- Listed entries
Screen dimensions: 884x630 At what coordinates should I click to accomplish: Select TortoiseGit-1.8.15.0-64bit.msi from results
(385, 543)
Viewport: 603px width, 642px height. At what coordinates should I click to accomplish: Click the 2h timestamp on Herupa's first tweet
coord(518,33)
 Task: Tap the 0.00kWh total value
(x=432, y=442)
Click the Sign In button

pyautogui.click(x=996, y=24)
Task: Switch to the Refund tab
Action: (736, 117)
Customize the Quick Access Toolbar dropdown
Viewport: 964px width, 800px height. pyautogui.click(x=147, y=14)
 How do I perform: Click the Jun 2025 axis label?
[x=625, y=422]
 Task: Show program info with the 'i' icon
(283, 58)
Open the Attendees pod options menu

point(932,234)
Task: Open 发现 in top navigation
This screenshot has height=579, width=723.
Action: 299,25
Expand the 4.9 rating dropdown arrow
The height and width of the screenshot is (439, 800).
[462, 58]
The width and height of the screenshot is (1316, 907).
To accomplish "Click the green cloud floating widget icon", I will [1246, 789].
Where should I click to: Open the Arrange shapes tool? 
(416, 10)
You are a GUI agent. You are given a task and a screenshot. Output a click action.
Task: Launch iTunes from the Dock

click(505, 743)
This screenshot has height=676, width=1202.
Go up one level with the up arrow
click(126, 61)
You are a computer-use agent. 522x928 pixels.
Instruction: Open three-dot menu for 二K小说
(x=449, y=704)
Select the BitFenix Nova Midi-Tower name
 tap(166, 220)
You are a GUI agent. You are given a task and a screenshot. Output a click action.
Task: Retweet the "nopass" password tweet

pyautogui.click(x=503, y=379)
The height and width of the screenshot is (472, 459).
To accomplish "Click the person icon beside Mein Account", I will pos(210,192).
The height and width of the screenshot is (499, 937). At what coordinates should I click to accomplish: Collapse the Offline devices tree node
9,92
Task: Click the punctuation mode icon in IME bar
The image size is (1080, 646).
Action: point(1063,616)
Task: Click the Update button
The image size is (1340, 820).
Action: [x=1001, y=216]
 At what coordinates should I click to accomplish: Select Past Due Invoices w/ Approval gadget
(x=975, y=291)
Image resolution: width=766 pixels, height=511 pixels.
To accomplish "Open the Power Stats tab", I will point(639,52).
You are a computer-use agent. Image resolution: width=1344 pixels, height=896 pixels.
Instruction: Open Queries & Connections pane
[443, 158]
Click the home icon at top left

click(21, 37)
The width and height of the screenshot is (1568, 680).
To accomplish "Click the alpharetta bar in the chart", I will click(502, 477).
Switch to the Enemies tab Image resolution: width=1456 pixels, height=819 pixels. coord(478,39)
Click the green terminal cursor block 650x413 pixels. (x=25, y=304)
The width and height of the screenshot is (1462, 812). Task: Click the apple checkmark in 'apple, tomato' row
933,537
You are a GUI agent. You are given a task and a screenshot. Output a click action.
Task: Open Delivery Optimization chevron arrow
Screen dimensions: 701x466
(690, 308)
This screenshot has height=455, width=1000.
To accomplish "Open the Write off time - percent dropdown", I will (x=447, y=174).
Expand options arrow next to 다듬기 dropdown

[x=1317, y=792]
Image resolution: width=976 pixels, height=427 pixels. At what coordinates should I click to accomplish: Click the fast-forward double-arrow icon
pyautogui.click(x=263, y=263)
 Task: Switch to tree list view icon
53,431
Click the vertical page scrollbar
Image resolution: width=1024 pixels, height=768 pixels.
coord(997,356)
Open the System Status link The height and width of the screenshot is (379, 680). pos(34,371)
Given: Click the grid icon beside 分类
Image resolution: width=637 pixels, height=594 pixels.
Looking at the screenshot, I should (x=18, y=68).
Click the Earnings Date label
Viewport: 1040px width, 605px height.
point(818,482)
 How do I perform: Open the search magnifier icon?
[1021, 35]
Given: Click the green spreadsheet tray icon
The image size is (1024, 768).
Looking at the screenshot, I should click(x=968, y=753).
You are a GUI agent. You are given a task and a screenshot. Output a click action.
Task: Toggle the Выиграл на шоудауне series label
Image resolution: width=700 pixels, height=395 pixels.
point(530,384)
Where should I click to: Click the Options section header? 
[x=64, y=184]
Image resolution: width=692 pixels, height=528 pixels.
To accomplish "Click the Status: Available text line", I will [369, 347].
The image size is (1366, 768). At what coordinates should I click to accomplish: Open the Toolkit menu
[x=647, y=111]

- Required task
List every line in the items above that contains the string "point", matching its case exactly.

- Task output
point(932,234)
Action: point(1063,616)
To accomplish "Open the Power Stats tab", I will point(639,52).
point(818,482)
point(530,384)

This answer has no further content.